This instrumental LOD is typically lower than what can be attained in a soil testing lab
where a given analyte such as phosphorus is present in the sample matrix with other
constituents after extraction.
For extraction methods of elements from soils, we refer to the LOD as being the
method detection limit (MDL). The MDL is approached in soil testing by analyzing
reagent or extractant blanks. A measureable amount of an analyte may exist simply by
performing the method itself due to small concentrations of elements being present in
reagents, extraction vessels and so forth. Blanks are probably most important in
measurements of low concentrations and in micronutrient analysis. In routine soil fertility
testing, methods should be evaluated with blanks to determine if significant contributions
occur. Occasionally, preparation blanks must be used due to the inability of the
laboratory to exactly duplicate the analyzed solution matrix. This may be due to the
laboratory accepting solutions for analyses and the client failed to provide adequate
matrix solution for the development of standards.
Although it is customary to not report zero values, some soil testing labs when
testing soils for agronomic recommendations may do so since reporting a non-value such
as below MDL may be confusing to growers. Given the variability in soil fertility across
an agricultural field and methods used in sample collection relative value and subsequent
recommendation are most important. For environmental testing, values below the MDL
should be qualified and reported as such. More common in agronomic laboratories to
establish a MRL that is sufficiently low enough to insure all agronomic fertilizer or
remediation requirements/recommendations can be utilized. In this instance, a less than
symbol is placed in front of the MRL.
With this understanding, we now discuss assessing data for accuracy and
precision.
Quality Assessment of Accuracy and
Precision through Statistical Control of Data
2
Accuracy and precision are two words used when qualifying data. Accuracy is
defined as the closeness of the analytical value to the “true quantitative value” for a given
analyte. If one thinks of a target, great accuracy is hitting the bull’s eye. A lab should
define its confidence in reporting a value.
Precision is a measure of the consistency of reproducing a value; it is a measure
of scattering of data around the mean.
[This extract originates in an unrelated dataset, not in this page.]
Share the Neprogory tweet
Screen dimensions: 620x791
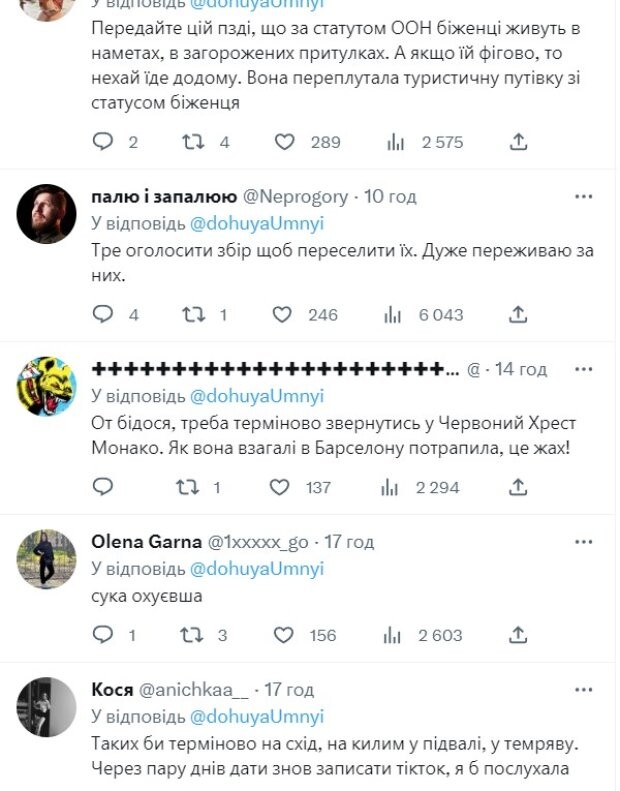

Tightly clustered data indicate great precision but
precision does not suggest accuracy. When data are tightly clustered but inaccurate,
random error is small but there is a strong indication of bias or occurrence of systematic
error.
“Control” or “check” samples, also referred to as internal reference samples are
commonly used in labs to assess accuracy and precision. Check samples are often used
by labs that analyze a large number of samples to circumvent the very high cost of the
purchase of prepared reference samples. The following guidelines should enable someone
to prepare a “check” sample for quality assessment.





Select soils similar in soil chemistry, texture and organic matter to those analyzed
for clients
o Gather several different check samples to encompass a range of results
Dry, grind and screen to 2mm size just as preparing clients’ samples
Thoroughly mix the sample to acquire homogeneity.
o An affordable, effective method of mixing is through placement of the
ground, screened soil on a clean tarp; the sample is split and mixed by
pulling alternate corners of the tarp toward the center. This effectively
divides the sample in half upon each pull.
o Another method of mixing is through use of a cement mixer.
Subsample the thoroughly mixed sample 30 times to acquire subsamples for soil
analysis. Samples should be run in slugs of 10 times on three different days.
After collection of 30 subsamples from the prepared check soil as above, each are
tested for analytes using SOPs of the lab. A time of at least 4 hours should
separate each analysis; some labs analyze samples on different days.
o Labs preparing check soils sometimes exchange samples with other labs
using same methods in an effort to attain the best estimate of a true value.
Variability in measurements will come from inherent variability within the
samples, each step in sample preparation related to equipment (scoops, pumps) or
technician technique, and instrumentation. If a lab has multiple instruments, check
samples should be analyzed on each instrument to compare results. Bias can be
investigated by repeatedly analyzing the samples using different chemists on different
instruments and on different days to further establish baseline data— the “true” values for
the check samples.
Statistical analysis of the data from the analysis, the mean (X) and standard
deviation (s), is used to establish the required accuracy to accept data. For example, data
for phosphorus found in Table 1 are used to define the following limits.
3


Upper Warning Limit (UWL): X + 2s
Lower Warning Limits (LWL): X - 2s


Upper Control Limit (UCL): X + 3s
Lower Control Limits (LCL): X - 3s
Assuming a normal distribution of data about the mean, these limits include 95%
and 99% of the population for warning and control, respectively.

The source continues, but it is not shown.